(Listing of locating words and elements)

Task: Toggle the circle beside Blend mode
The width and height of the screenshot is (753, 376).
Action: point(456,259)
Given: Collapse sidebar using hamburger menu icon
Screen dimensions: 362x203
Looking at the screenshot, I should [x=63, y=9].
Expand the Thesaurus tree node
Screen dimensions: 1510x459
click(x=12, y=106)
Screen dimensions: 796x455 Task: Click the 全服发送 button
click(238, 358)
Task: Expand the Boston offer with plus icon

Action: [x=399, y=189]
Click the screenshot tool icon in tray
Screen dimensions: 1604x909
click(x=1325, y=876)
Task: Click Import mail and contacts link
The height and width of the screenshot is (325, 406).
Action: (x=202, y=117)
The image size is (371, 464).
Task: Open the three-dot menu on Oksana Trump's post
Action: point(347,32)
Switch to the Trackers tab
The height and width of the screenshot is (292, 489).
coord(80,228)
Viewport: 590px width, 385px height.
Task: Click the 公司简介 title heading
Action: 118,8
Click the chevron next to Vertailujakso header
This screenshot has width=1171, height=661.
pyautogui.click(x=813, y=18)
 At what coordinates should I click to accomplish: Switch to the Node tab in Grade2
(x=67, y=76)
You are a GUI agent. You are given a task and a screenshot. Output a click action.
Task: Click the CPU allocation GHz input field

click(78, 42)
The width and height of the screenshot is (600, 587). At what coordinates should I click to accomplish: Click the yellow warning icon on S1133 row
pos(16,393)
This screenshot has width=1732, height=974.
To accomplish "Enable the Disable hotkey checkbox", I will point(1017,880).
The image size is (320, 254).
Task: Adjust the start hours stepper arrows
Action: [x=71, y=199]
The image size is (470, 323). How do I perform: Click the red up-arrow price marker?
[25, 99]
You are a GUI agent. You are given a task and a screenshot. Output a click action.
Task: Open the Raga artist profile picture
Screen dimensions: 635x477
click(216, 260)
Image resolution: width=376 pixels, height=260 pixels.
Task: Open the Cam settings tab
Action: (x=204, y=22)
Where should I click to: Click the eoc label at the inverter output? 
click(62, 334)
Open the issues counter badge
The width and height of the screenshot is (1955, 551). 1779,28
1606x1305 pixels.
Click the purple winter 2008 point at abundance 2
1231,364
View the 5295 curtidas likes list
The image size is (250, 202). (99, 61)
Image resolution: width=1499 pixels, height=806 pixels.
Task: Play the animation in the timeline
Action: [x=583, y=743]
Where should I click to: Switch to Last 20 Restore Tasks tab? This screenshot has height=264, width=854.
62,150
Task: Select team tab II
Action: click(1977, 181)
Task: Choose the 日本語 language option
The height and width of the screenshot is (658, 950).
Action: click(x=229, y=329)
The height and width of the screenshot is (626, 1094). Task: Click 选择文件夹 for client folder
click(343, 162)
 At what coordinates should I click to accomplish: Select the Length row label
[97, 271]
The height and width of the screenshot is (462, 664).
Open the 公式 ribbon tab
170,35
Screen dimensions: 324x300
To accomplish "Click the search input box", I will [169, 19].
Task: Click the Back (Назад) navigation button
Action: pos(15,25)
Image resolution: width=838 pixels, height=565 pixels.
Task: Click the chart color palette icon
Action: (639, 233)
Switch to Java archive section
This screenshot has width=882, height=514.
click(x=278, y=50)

▶ TASK TO CARRY OUT
Could you reproduce the listing with "screen assistant" substituted for each "GUI agent" and everything else left unchanged?

▶ ANSWER BELOW
Task: Toggle the circle beside Blend mode
The width and height of the screenshot is (753, 376).
Action: point(456,259)
Given: Collapse sidebar using hamburger menu icon
Screen dimensions: 362x203
Looking at the screenshot, I should [x=63, y=9].
Expand the Thesaurus tree node
Screen dimensions: 1510x459
click(x=12, y=106)
Screen dimensions: 796x455 Task: Click the 全服发送 button
click(238, 358)
Task: Expand the Boston offer with plus icon

Action: [x=399, y=189]
Click the screenshot tool icon in tray
Screen dimensions: 1604x909
click(x=1325, y=876)
Task: Click Import mail and contacts link
The height and width of the screenshot is (325, 406).
Action: (x=202, y=117)
The image size is (371, 464).
Task: Open the three-dot menu on Oksana Trump's post
Action: point(347,32)
Switch to the Trackers tab
The height and width of the screenshot is (292, 489).
coord(80,228)
Viewport: 590px width, 385px height.
Task: Click the 公司简介 title heading
Action: 118,8
Click the chevron next to Vertailujakso header
This screenshot has width=1171, height=661.
pyautogui.click(x=813, y=18)
 At what coordinates should I click to accomplish: Switch to the Node tab in Grade2
(x=67, y=76)
You are a screen assistant. You are given a task and a screenshot. Output a click action.
Task: Click the CPU allocation GHz input field

click(78, 42)
The width and height of the screenshot is (600, 587). At what coordinates should I click to accomplish: Click the yellow warning icon on S1133 row
pos(16,393)
This screenshot has width=1732, height=974.
To accomplish "Enable the Disable hotkey checkbox", I will point(1017,880).
The image size is (320, 254).
Task: Adjust the start hours stepper arrows
Action: [x=71, y=199]
The image size is (470, 323). How do I perform: Click the red up-arrow price marker?
[25, 99]
You are a screen assistant. You are given a task and a screenshot. Output a click action.
Task: Open the Raga artist profile picture
Screen dimensions: 635x477
click(216, 260)
Image resolution: width=376 pixels, height=260 pixels.
Task: Open the Cam settings tab
Action: (x=204, y=22)
Where should I click to: Click the eoc label at the inverter output? 
click(62, 334)
Open the issues counter badge
The width and height of the screenshot is (1955, 551). 1779,28
1606x1305 pixels.
Click the purple winter 2008 point at abundance 2
1231,364
View the 5295 curtidas likes list
The image size is (250, 202). (99, 61)
Image resolution: width=1499 pixels, height=806 pixels.
Task: Play the animation in the timeline
Action: [x=583, y=743]
Where should I click to: Switch to Last 20 Restore Tasks tab? This screenshot has height=264, width=854.
62,150
Task: Select team tab II
Action: click(1977, 181)
Task: Choose the 日本語 language option
The height and width of the screenshot is (658, 950).
Action: click(x=229, y=329)
The height and width of the screenshot is (626, 1094). Task: Click 选择文件夹 for client folder
click(343, 162)
 At what coordinates should I click to accomplish: Select the Length row label
[97, 271]
The height and width of the screenshot is (462, 664).
Open the 公式 ribbon tab
170,35
Screen dimensions: 324x300
To accomplish "Click the search input box", I will [169, 19].
Task: Click the Back (Назад) navigation button
Action: pos(15,25)
Image resolution: width=838 pixels, height=565 pixels.
Task: Click the chart color palette icon
Action: (639, 233)
Switch to Java archive section
This screenshot has width=882, height=514.
click(x=278, y=50)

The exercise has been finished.